* Exercise passage:
_____
Lay summary

Therapeutic applications and potential health risks of carbon protected magnetic metal nanoparticles (NPs) will be elucidated, focusing on efficiency of magnetically guiding NPs as well as elimination of toxic substances from the body. Compatibility in the vascular compartment will be tested as well as interaction of NPs with hepatic cells.???

Carbon coated nanomagnets benefit from their uniquely high mobility, the exceptionally high specific surface area and the corresponding large capacity for reliable linking of functional groups, making them extremely effective drug carriers. The magneto-responsive properties allow control and targeting through magnetic gradient fields. Current problems associated with the use of magnetic microparticles are their low binding capacity, or a bad response to magnetic fields, particularly for oxide-based materials. Carbon coated metal NPs contribute to overcoming these drawbacks as their highly magnetic metal core allows rapid movement, yet their high specific surface area (10 - 10'000 times larger then microparticles) allows sufficient capacity to ligand binding.
_____
* Pixel-coordinate grounding data:
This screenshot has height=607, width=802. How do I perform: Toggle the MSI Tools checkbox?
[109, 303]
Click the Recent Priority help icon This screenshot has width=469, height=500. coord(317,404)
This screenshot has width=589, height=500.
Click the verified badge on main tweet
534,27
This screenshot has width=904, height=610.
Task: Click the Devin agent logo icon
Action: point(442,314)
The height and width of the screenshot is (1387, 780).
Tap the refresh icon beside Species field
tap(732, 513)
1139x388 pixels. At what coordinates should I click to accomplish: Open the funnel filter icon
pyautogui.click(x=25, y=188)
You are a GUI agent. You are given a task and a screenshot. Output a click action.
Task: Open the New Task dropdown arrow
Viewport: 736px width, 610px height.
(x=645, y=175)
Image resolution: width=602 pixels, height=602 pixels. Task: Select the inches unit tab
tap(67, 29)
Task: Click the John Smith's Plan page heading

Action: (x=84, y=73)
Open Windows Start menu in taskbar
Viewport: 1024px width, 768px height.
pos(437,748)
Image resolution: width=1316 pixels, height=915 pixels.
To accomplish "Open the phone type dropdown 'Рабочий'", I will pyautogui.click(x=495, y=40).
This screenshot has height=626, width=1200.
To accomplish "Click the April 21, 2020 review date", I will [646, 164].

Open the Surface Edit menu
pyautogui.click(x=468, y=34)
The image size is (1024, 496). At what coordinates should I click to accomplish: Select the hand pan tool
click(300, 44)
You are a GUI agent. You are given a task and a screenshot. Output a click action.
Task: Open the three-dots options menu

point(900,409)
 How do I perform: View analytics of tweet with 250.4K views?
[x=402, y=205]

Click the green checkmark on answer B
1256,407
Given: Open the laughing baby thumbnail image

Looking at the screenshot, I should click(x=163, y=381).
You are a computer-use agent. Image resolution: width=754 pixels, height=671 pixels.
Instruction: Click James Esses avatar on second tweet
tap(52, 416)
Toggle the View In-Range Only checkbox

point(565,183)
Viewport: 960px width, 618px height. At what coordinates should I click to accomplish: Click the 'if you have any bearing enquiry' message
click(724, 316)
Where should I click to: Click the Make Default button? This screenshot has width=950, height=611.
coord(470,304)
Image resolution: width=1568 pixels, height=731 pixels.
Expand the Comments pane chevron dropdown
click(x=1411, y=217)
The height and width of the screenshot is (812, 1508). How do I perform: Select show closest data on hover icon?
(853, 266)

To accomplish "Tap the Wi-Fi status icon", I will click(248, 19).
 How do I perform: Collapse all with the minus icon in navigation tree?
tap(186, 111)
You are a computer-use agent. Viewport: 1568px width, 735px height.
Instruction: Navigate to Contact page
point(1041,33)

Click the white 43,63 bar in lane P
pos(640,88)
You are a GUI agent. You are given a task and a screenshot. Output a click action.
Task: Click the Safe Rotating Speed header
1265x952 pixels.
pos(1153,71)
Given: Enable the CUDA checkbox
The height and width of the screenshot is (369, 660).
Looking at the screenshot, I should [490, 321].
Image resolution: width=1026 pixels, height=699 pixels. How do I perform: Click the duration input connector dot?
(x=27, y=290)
_____
* Your objective:
Take the lay summary on carbon-coated magnetic nanoparticles further, starting after its final sentence.

* Solved problem:
Potentials and possible harms within the life cycle of carbon coated magnetic NPs will be assessed in this grant application. Regarding chances, magnetic NPs will be evaluated focusing on the possibility of magnetically guiding drugs to a desired region in the human body (e.g. bringing chemotherapeutics to a tumor). In a second scenario, using magnetic metal NPs, target molecule isolation in a detoxification procedure in situations such as drug overdose or misbalance in inflammatory mediators will be evaluated. As the knowledge on human exposure of engineered metal NPs is still very limited - in contrast, microparticles are under extended investigation - a detailed risk assessment is a prerequisite for a future therapeutic application. Therefore, key points of the life cycle of magnetic metal NPs will be evaluated (exposure of vascular compartment) and the liver (possible accumulation). The character of the interaction of magnetic metal NPs with endothelial, blood and hepatic cells will be assessed and possible inflammation reactions and/or toxicity will be determined. Additionally, bio-interaction during therapeutic application in the blood stream will be investigated regarding blood coagulation.

This project thereby lays the groundwork to bringing this promising new technology from bench to bedside involving basic researchers, clinicians and industrial partners.